6. Candidal Vaginitis: -Cause: Candida albicans, a yeast (normal overgrowth of
vaginal flora); many factors predispose, including antibiotic therapy
-Discharge: white and curdy, may be thin but usually thick, not as profuse as
trichomonal infection, not malodorous
- vaginal soreness, pruritus, pain on urination, dyspareunia (painful intercourse
-The vulva and surrounding skin are inflamed and sometimes swollen to a variable
extent; the vaginal mucosa is reddened, with white tenacious patches of discharge
the mucosa may bleed when these patches are scraped off; in mild cases, the
mucosa looks normal
-Scan potassium hydroxide (KOH) preparation for the branching hyphae of Candida
7. Trichomonal Vaginitis: -Trichomonas vaginalis, a protozoan; often but not
always acquired sexually
- Discharge:Yellowish green or gray, possibly frothy; often profuse and pooled
in the vaginal fornix; may be malodorous
-Pruritus (though not usually as severe as with Candida
infection); pain on urination (from skin inflammation or possibly urethritis);
dyspareunia
-Vestibule and labia minora may be erythematous; the vaginal mucosa may be
diffusely reddened, with small red granular spots or petechiae in the posterior fornix;
in mild cases, the mucosa looks normal - Scan saline wet mount for trichomonads
8. Syphillis: This ulcerated papule with an indurated edge usually appears after 3
to 6 weeks of incubating infection from the spirochete Treponema pallidum.

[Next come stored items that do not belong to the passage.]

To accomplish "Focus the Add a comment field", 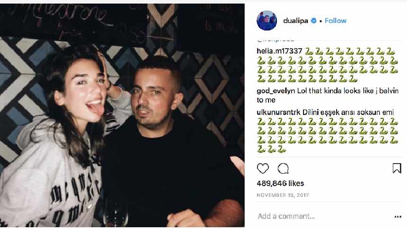I will click(x=324, y=216).
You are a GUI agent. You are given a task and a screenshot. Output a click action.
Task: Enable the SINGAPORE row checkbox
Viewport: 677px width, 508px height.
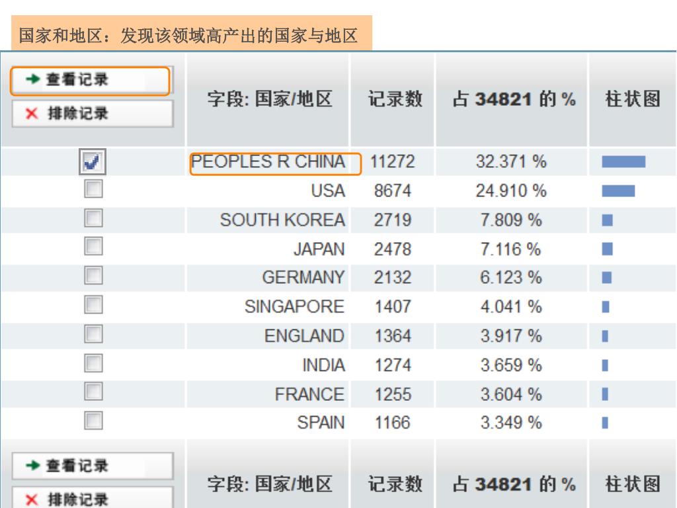click(93, 304)
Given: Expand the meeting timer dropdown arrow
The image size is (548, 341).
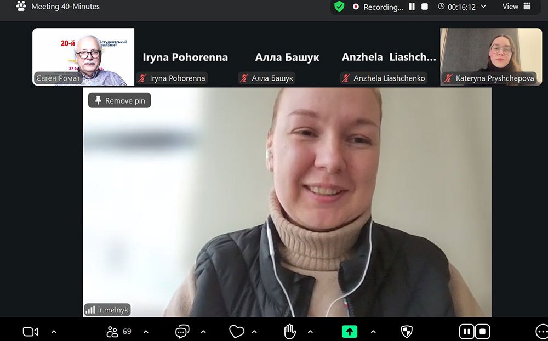Looking at the screenshot, I should [483, 7].
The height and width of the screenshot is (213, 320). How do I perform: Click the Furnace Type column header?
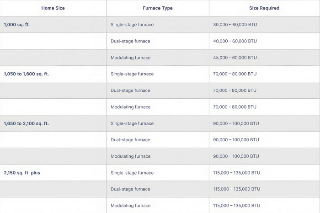pos(158,8)
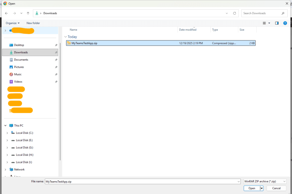The image size is (292, 194).
Task: Refresh the Downloads folder view
Action: [234, 13]
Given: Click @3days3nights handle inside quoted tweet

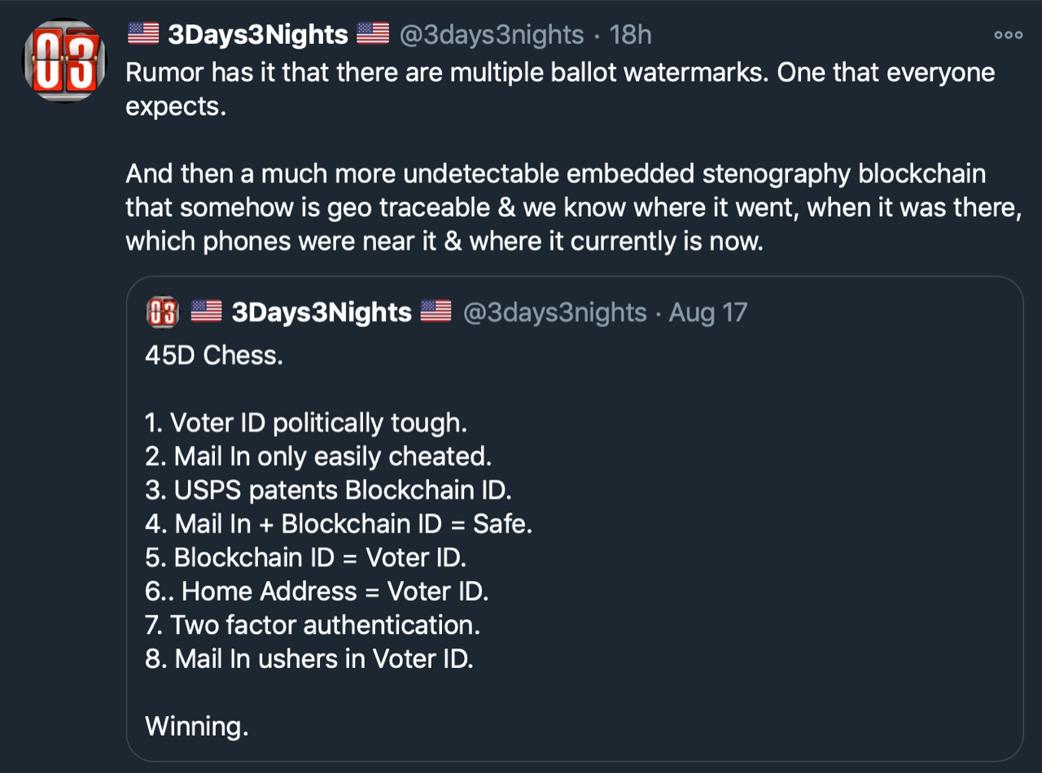Looking at the screenshot, I should click(x=554, y=312).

These lesions may resemble a carcinoma or crusted cold sore. Similar primary
lesions are common in the pharynx, anus, and vagina but may escape
detection since they are painless, nonsuppurative, and usually heal
spontaneously in 3 to 6 weeks. Wear gloves during palpation since these
chancres are infectious.
9. s/s of epididymitis: Acute: swollen, and notably tender, making it difficult to
distinguish from the testis. The scrotum may be reddened and the vas deferens
inflamed.
Chronic: firm enlargement of the epididymis, which is sometimes tender, with
thickening or beading of the vas deferens.